Dans une Philharmonie de Paris remplie dont l'acoustique est aujourd'hui rodée pour recevoir les plus larges formations, les membres de l'Orchestre Philharmonique de Radio France se mettent doucement en ordre de marche vers l'une des partitions religieuses les plus denses du répertoire, celle du Requiem d'Hector Berlioz, écrite à l'origine en 1837 pour commémorer la Révolution de 1830 et la mémoire du maréchal Mortier, puis finalement créée à l'occasion des funérailles du général Damrémont en décembre de la même année. Déjà le geste chaud de Mikko Franck donne aux cordes la plénitude qu'on leur connaît depuis qu'il a repris cet ensemble. Puis les hommes les plus graves entrent en jeu sur les mots de ‘Requiem aeternam', rejoints par les ténors et enfin par les femmes.
Il aura suffi d'à peine trois minutes pour que Mikko Franck gagne ce soir la bataille contre cette difficile pièce religieuse, car dès la première partie, Requiem et Kyrie, l'ampleur dégagée tant de la large formation symphonique que du massif chœur (environ cent-vingt musiciens dans chacun de ces deux groupes) impressionne et tient l'auditoire captif.
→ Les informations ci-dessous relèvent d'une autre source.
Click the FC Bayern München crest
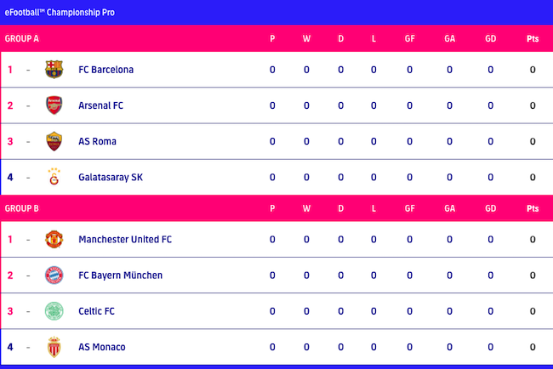The image size is (553, 369). click(x=54, y=275)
Lancés comme une salve d'infanterie, les cuivres interviennent ensuite seuls en arrière-scène du second balcon, pour réduire à néant les derniers réfractaires et sonner le réveil des morts. Ici, leur justesse autant que leur vigueur affecte, mais s'accorde avec la puissance émotionnelle des mesures introductives des violoncelles au Dies Irae, ainsi qu'à la ferveur du chœur d'hommes qui porteront quelques minutes plus tard le Tuba Mirum. Aussi doit-on évoquer dès ce passage les timbales, encore plus puissantes plus tard dans l'œuvre lorsqu'elles joueront à dix en même temps, placées en cercle à l'arrière de l'orchestre, comme pour en protéger ses membres.
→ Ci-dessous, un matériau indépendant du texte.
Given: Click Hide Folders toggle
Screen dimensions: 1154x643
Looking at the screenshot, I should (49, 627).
Dans la première fraction du Dies Irae, l'incroyable modernité de l'écriture de Berlioz est particulièrement mise en valeur par la netteté de la diction des choristes, lesquels sont tout aussi efficaces pour traiter l'émotion du passage plus doucereux du « Quantus tremor ». Cette partie à peine achevée, le premier cor anglais escorté par le premier basson puis par les contrebasses aborde un thème qui ne peut avoir été inconnu de Gounod lorsqu'il a composé l'air de Marguerite dans Faust. Le Quid sum miser prend le temps d'un lent développement avant de glisser vers le plus dynamique Rex tremendae, suivi d'un retour à la clarté grâce à la prestation des femmes lors du Quaerens me.
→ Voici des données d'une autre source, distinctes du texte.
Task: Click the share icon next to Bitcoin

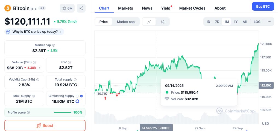Action: (81, 8)
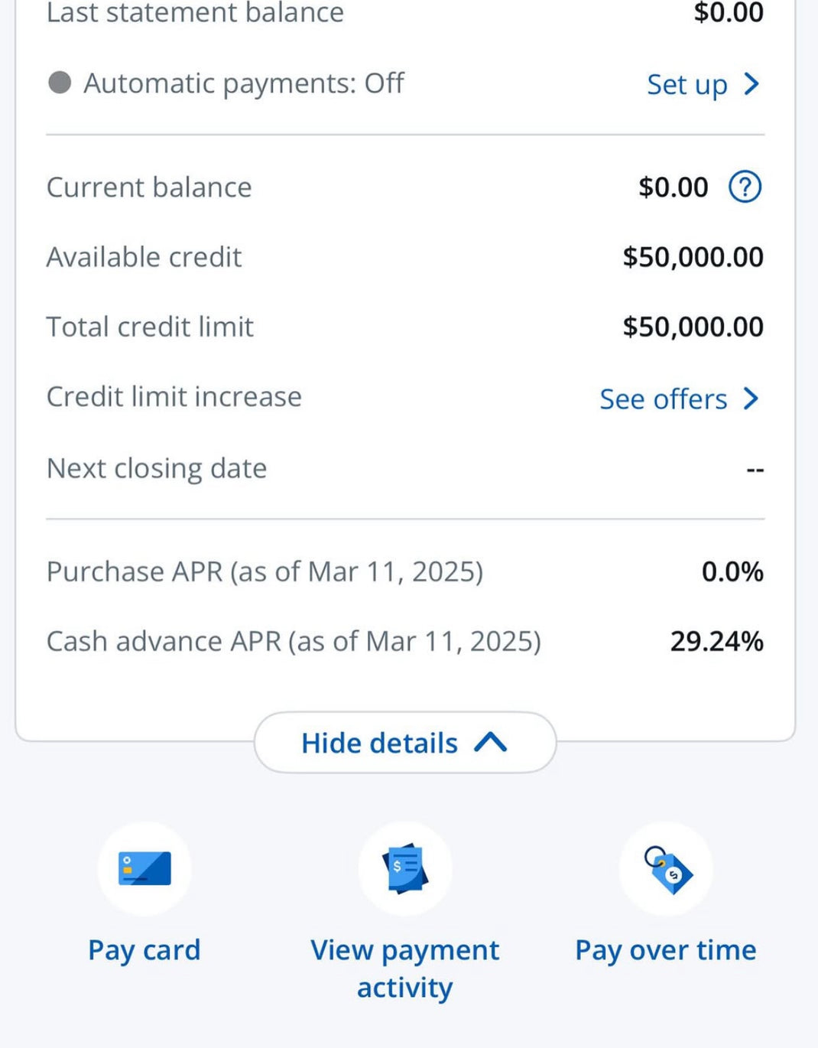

Une pause de quelques secondes est accordée avant le Lacrymosa, peut-être le moment discutable de cette interprétation par le manque de souplesse à l'orchestre lorsque ses instruments s'échangent entre eux un court thème, presque indépendamment de ce que chante de son côté le chœur. Les dernières minutes de cette partie regagnent toutefois en vigueur avant de laisser s'élever l'Offertorium, toujours empli de gravité grâce aux barytons et aux basses. L'Hostias maintient la même atmosphère avant qu'apparaisse le ténor. Michael Spyres était d'abord prévu, mais on a appris la veille qu'il était remplacé, et c'est donc le jeune John Irvin, pianiste de formation avant d'être passé au chant, qui s'attèle à entreprendre seul sur un tapis de violons le chemin du Sanctus, tout juste guidé dans l'éclat de la première flûte pour s'acheminer vers le chœur des femmes. Le timbre légèrement nasalisé du ténor américain convient parfaitement à cette pièce religieuse, où sa prononciation alliée à une véritable retenue offre une prestation de grande qualité.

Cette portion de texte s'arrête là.